Grant Spotlight on ArtsWestchester


I am excited to let you know that ArtsWestchester has been recognized by the National Endowment for the Arts (NEA) in a recent blog post. ArtsWestchester received a grant from the NEA for our forthcoming “Dataism” exhibition. The original post can be read here.

Since 1965, local arts agency ArtsWestchester has ensured “the availability, accessibility, and diversity of the arts,” as its mission statement reads, to artists and arts lovers alike. Based in White Plains, New York, its activities include grantmaking to cultural institutions, emerging arts organizations, community-based arts groups, and individual artists, and also arts education. Thanks to a dedicated 4,800-square-foot exhibition space, ArtsWestchester also produces an annual schedule of free art exhibits which support artists and increase their visibility, and also foster connections between artists and community residents. In the first round of NEA funding for the 2018 fiscal year, ArtsWestchester received funding to support the upcoming exhibit, Dataism, which will bring together local and regional artists who work with data as a medium.

The agency is all in when it comes to the idea of the arts as a vehicle for exploring local issues and the impact of global issues on the local community. As ArtsWestchester CEO Janet Langsam explained, “I think there is no greater sort of envelope to talk about issues than the arts. When you think about the impact of the arts on community life, on healing, on skilled practices, on self-confidence, on education, the arts are so central.” She noted that the exhibitions also have the added bonus of helping institutions to discover the artists that are important in their own community.

Given a recent report stating that in the U.S. alone, 2,657,700 gigabytes of Internet data are produced every minute, it’s not surprising that the accumulation and use of data, and the risks and rewards thereof, are fervent areas of discussion across many sectors. According to ArtsWestchester curator Kathleen Reckling, artists have long been using data as a springboard for their work. “Artists are making data selfies in their artwork. They’re translating these things that they’re taking from graphs and charts and raw numbers and making them visual,” she said. In fact, the idea for Dataism, which Reckling described as “a topic that’s several years in the making,” was sparked by the work of artist Jennifer Dalton whose artwork based on data-generating surveys was featured in a previous ArtsWestchester show.

With the proliferation of social media apps, fitness wearables, and other data-generating devices, Langsam sees Dataism as a way to get community residents interested in the idea of data generation at a deeper level. “I think there’s something about this exhibition that really gives us an opportunity to sort of turn the page so that kids and families and teens, in particular, can focus on the mining of their data as opposed to the socialization of what they do, and maybe find a different kind of interest in… the tracking of their own personal information.”

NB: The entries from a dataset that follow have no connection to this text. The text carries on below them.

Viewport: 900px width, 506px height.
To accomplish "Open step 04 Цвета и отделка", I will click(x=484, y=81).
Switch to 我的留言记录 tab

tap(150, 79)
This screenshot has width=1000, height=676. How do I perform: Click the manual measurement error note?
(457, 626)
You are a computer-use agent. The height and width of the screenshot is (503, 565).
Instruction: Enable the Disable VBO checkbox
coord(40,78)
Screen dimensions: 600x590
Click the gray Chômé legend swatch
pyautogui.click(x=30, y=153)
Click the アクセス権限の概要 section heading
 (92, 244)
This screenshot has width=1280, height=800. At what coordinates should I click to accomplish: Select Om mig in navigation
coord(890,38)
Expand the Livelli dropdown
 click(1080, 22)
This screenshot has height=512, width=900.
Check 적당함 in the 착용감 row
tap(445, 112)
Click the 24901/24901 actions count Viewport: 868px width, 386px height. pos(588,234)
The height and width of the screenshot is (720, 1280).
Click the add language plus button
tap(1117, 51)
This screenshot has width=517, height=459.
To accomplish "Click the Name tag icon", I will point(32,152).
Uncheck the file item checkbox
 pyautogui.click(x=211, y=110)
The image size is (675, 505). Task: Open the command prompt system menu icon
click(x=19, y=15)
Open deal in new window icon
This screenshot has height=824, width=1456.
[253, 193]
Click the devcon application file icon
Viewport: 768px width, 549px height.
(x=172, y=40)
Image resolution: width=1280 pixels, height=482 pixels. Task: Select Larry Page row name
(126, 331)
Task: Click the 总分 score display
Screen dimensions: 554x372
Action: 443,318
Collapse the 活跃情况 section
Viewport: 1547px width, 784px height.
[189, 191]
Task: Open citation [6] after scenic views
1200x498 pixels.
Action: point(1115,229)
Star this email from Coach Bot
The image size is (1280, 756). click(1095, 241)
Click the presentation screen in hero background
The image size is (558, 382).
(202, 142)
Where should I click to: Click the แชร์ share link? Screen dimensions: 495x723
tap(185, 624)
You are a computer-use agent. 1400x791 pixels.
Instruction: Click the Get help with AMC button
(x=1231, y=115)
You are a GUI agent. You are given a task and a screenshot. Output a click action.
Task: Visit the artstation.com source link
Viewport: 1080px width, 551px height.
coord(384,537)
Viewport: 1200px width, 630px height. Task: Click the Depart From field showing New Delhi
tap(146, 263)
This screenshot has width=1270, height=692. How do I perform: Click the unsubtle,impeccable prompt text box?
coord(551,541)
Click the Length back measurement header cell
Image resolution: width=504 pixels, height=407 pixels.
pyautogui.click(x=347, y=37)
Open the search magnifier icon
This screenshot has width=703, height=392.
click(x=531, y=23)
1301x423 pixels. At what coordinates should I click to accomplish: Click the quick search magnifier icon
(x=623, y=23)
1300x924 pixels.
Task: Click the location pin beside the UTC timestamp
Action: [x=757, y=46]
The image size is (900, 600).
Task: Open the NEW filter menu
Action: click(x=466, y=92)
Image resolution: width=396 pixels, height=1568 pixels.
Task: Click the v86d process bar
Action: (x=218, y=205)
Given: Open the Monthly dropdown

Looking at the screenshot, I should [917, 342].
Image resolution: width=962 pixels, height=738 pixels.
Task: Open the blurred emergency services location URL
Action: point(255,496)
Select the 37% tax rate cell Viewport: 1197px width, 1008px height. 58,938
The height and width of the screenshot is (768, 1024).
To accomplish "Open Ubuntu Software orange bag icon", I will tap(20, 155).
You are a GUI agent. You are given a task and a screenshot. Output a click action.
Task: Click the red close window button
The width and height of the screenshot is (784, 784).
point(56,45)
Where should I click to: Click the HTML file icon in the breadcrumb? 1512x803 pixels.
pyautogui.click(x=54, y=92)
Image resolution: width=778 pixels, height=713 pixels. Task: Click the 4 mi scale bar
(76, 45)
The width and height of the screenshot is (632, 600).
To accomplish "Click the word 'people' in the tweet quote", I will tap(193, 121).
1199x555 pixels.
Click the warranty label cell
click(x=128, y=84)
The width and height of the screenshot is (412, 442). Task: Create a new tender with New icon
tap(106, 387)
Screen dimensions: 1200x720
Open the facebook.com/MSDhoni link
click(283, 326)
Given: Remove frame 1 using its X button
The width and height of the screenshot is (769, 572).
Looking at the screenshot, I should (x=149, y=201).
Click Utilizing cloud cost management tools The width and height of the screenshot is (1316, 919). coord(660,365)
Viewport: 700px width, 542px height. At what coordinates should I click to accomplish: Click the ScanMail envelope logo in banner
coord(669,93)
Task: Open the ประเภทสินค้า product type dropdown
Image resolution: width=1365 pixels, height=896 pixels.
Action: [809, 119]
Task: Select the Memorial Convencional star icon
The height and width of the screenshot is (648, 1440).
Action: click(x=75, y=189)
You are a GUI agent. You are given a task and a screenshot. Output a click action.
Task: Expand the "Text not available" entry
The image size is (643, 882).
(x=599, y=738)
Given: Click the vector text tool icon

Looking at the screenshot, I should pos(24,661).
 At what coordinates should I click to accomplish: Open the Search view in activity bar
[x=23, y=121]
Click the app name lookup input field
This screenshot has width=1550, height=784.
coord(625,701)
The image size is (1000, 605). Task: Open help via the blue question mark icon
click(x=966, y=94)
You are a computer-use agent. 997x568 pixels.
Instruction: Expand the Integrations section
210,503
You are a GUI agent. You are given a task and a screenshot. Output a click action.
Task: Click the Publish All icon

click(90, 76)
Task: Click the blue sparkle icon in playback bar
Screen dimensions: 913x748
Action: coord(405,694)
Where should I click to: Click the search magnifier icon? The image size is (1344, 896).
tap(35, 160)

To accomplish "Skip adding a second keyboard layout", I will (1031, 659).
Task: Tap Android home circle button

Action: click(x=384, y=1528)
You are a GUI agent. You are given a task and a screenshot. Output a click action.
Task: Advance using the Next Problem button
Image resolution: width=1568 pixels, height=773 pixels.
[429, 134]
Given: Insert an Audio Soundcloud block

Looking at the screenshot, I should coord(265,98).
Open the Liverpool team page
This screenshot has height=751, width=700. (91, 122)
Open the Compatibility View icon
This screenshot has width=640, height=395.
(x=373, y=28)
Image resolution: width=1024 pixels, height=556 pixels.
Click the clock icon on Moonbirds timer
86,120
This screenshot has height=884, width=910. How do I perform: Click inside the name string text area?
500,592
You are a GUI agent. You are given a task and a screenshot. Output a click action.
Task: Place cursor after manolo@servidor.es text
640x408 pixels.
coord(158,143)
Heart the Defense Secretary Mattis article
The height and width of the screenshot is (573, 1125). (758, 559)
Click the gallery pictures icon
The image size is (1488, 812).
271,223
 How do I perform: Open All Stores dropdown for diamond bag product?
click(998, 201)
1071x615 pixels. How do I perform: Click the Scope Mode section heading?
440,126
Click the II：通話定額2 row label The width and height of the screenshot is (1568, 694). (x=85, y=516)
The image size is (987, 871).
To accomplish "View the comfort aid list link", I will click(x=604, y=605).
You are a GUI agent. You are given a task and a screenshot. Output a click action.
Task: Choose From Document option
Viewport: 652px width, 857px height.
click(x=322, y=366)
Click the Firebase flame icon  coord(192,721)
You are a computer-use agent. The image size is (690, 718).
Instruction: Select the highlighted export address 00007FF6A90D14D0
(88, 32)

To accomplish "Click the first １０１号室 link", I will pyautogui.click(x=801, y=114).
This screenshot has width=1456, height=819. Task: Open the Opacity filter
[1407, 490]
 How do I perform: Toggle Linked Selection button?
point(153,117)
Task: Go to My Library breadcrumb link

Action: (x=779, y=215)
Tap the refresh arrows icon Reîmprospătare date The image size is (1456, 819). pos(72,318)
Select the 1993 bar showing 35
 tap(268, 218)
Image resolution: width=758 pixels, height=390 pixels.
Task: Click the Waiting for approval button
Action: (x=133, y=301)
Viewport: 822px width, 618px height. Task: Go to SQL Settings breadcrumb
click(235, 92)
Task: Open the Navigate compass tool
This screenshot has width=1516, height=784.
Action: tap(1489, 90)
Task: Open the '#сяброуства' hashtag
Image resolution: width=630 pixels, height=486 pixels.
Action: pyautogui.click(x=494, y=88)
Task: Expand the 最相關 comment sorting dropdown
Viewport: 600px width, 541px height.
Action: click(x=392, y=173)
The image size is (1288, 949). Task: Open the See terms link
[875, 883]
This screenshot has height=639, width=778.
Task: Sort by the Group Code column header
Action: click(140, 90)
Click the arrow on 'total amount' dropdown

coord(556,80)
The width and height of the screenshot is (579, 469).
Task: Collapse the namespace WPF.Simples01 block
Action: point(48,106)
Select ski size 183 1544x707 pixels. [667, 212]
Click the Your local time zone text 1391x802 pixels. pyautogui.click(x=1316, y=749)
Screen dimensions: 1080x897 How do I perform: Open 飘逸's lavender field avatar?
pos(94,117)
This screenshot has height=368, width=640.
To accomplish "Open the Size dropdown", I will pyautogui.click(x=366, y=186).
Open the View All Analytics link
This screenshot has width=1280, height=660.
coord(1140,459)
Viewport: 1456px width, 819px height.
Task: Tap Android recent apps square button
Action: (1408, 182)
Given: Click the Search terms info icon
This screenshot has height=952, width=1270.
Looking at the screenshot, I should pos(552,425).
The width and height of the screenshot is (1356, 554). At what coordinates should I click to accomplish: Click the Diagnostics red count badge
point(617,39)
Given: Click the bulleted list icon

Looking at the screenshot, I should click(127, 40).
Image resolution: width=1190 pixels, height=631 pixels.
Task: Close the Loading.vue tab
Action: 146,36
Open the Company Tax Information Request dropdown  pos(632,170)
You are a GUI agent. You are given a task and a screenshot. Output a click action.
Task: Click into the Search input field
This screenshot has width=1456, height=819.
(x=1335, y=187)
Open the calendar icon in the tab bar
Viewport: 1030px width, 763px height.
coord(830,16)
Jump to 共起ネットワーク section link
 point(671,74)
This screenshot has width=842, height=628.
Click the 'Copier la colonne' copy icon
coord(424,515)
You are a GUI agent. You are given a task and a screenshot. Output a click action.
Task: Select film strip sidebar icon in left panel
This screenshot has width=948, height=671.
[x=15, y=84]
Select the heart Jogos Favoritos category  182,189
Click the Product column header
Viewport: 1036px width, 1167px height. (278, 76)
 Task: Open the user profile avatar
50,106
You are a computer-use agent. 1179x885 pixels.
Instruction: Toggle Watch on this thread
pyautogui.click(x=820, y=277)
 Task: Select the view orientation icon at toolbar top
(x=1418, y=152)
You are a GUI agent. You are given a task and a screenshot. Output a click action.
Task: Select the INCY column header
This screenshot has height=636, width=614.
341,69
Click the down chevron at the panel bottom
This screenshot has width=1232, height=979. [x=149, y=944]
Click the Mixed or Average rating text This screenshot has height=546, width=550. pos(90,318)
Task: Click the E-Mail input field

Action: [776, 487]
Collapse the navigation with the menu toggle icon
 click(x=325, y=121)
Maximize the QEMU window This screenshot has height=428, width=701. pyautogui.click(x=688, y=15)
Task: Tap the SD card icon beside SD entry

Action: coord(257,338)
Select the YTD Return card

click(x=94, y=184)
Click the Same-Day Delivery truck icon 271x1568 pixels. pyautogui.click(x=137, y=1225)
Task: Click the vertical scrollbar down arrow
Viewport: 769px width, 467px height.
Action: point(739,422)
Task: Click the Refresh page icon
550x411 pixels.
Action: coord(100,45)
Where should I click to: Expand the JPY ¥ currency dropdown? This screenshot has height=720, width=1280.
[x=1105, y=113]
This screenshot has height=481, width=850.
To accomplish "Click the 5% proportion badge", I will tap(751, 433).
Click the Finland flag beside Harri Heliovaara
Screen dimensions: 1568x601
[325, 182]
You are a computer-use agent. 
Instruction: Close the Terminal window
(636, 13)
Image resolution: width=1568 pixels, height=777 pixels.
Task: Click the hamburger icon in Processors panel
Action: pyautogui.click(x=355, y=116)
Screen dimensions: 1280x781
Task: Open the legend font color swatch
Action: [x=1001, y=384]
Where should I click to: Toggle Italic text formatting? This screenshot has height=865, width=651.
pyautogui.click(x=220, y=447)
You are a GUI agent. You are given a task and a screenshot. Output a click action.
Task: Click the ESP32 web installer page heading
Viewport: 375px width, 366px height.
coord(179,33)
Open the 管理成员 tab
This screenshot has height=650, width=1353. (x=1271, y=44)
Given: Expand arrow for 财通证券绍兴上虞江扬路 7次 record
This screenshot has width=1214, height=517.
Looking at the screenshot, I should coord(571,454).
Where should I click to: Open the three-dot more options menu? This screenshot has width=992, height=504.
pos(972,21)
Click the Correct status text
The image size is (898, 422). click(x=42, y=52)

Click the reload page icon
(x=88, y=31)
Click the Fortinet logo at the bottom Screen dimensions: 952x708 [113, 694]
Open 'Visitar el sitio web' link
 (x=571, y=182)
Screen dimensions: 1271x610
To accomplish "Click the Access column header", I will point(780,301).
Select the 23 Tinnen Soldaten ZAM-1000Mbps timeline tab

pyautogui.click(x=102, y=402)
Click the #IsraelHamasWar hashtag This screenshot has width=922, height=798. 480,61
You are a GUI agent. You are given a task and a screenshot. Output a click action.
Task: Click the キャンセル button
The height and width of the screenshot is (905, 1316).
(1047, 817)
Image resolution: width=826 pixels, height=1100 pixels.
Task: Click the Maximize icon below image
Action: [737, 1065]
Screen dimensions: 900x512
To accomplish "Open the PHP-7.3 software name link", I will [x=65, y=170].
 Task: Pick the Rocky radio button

To extend the reach of the exhibit beyond the gallery walls, ArtsWestchester has enlisted the aid of several community partners to present low-cost ancillary activities to the public. “I think the partnerships really get us to the ground,” said Langsam. “We are able to work with the community on a different level than simply having them attend our exhibit.” Partners for Dataism include the YWCA of White Plains and Central Westchester, which will help develop public programs related to the exhibit; Girls INC, which will develop and lead workshops inspired by STEAM and data collection; and other community-focused organizations.

So how will the arts council know if the project is successful? Langsam acknowledged there are myriad ways that ArtsWestchester measures its success, which can sometimes be tricky to quantify. “I could tell you that success is the number of people who we reach out to. I could tell you that success is the kids and families that might have a different take on their own media activity. I mean there are a lot of outcomes that we could track,” she said. “[Success is] really the fact that we are making a concerted effort to talk about issues and to make our place a place of conversation about community issues, which are also global issues, so that people can find a place here to really be their community anchor.”